● **EXERCISE PASSAGE**:
——
Past Reviews

Regional Reviews: San Francisco

San Francisco's Torch Song

The Pride Company is finishing its successful season with a revival of Harvey Fierstein's Tony Award winning play Torch Song Trilogy. This is a top- drawer production with marvelous acting on the part of Paul Tena as Arnold.

Torch Song began life as a one act play called, International Stud, which was the name of an infamous gay bar in New York. Written by Harvey Fierstein, it first opened Off-Off Broadway on Feb 2nd, 1978 at La Mama ETC with Harvey playing the lead. It ran until Feb 17, 1978. This was the first part of a trilogy that later became Torch Song Trilogy. At the time of its opening at La Mama ETC, The Village Voice called it "the best gay play we have seen". It made its Off-Broadway opening on May 22, 1978 at the Players Theatre.

On Jan 15, 1982, the play was finally completed in its present form and was now called Torch Song Trilogy. It opened at the Actor's Playhouse where it ran 117 performances. Once again Harvey took the role of Arthur and a young Matthew Broderick made his Broadway debut as the adopted son. Variety said of Matthew's performance "the youngster has a distinctive presence that augurs a bright future". The production won the Tony Award for Best Play and Harvey walked away with a Tony for best actor in a production.

On June 10, 1982 it transferred to the Little Theatre that is the present Helen Hayes Theatre, and ran for 1,222 performances. During the run of the play, some gays were irked by play for what they felt was its support of family values but they were in the minority.

I saw the play at the Little Theatre with Harvey and Matthew in the roles. I was not affronted by the family values and thought it was the best gay play written at the time; far superior to Boys In the Band. Later I saw the play in London where Antony Sher took over the role of Arnold. He gave an outstanding performance. I also saw the touring company when it played here '83 or '84. but for the life of me I can't remember who played Arnold.

There was the film with Harvey repeating his role and Matthew now taking the role of his young lover. The film was cut to 2 hours and opened up the play to various outside scenes including the death of the young lover. However, one of the great scenes in the film was the discussion of Arnold's lifestyle with his mother played wonderfully by Ann Bancroft.

I was happy to see that the Pride Company had decided to revive the play for its final production of the season. The play chronicles Arnold Bechoff's search for love, respect and tradition in a world that seems not especially made for him. Arnold is a drag queen who performs in various clubs in Manhattan. He is proud of his art as he looks at the audience from his dressing room table in the first act. He says the tragedy of his life is that he was never young and beautiful. He says, "Yes, I was young and, Yes, I was beautiful but never together". Arnold has some some cutting one-liners during this soliloquy.

The play traces Arnold's hilarious steps toward domestic bliss with a reluctant bisexual school teacher, to his first truly promising love affair with a young fashion model. However his greatest challenge is his complicated relationship with his mother which come to a head at the end of the play. Arnold is a resilient type. His wit and humor helps him get through his life.

This production had a lot of things going for it, especially Paul Tena Playing the leading role. Mr. Tena is known in the gay theater here in San Francisco, as a good, campy actor. He has graced many camp shows like Barebacking, Medea- The Musical and Combat. However, in this production he shows us his serious side, particularly in the third act. He shows us the many sides of Arnold and he does it successfully.
——
● **RECORDS SHOWN**:
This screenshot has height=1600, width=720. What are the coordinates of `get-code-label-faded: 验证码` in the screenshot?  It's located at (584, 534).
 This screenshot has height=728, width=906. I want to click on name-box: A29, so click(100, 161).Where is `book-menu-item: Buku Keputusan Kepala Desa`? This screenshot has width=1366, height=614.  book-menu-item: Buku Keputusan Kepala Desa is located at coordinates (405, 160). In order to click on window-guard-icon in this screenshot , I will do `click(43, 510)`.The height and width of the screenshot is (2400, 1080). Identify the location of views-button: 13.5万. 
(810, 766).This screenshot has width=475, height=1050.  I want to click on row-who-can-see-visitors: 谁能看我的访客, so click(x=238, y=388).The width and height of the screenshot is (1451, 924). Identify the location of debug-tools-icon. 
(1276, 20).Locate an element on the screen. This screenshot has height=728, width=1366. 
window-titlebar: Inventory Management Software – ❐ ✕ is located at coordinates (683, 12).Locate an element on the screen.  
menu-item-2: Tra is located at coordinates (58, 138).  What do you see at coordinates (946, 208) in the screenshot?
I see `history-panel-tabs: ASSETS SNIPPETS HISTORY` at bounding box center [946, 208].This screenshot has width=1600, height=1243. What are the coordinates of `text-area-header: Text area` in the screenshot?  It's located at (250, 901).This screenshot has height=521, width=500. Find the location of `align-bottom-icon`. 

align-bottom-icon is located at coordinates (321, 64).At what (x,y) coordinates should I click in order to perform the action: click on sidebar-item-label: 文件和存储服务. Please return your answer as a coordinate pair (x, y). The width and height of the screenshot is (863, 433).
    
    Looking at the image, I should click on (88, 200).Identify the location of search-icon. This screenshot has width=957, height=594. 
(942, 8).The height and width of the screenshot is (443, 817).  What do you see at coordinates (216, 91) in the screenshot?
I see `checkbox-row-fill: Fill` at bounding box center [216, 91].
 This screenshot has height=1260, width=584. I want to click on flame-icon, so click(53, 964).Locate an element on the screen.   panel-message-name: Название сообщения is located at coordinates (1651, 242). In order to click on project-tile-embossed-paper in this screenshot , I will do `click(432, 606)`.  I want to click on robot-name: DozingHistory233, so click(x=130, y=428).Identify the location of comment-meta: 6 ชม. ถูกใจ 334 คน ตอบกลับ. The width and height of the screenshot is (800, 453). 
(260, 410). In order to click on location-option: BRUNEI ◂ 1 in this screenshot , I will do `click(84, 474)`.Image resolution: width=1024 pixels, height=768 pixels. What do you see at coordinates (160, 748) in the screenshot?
——
● **WHAT TO DO**: Copy the Torch Song review word for word from "The play traces" to "through his life.". Leave the listing out of this exercise entirely.

● **EXERCISE RESPONSE**:
The play traces Arnold's hilarious steps toward domestic bliss with a reluctant bisexual school teacher, to his first truly promising love affair with a young fashion model. However his greatest challenge is his complicated relationship with his mother which come to a head at the end of the play. Arnold is a resilient type. His wit and humor helps him get through his life.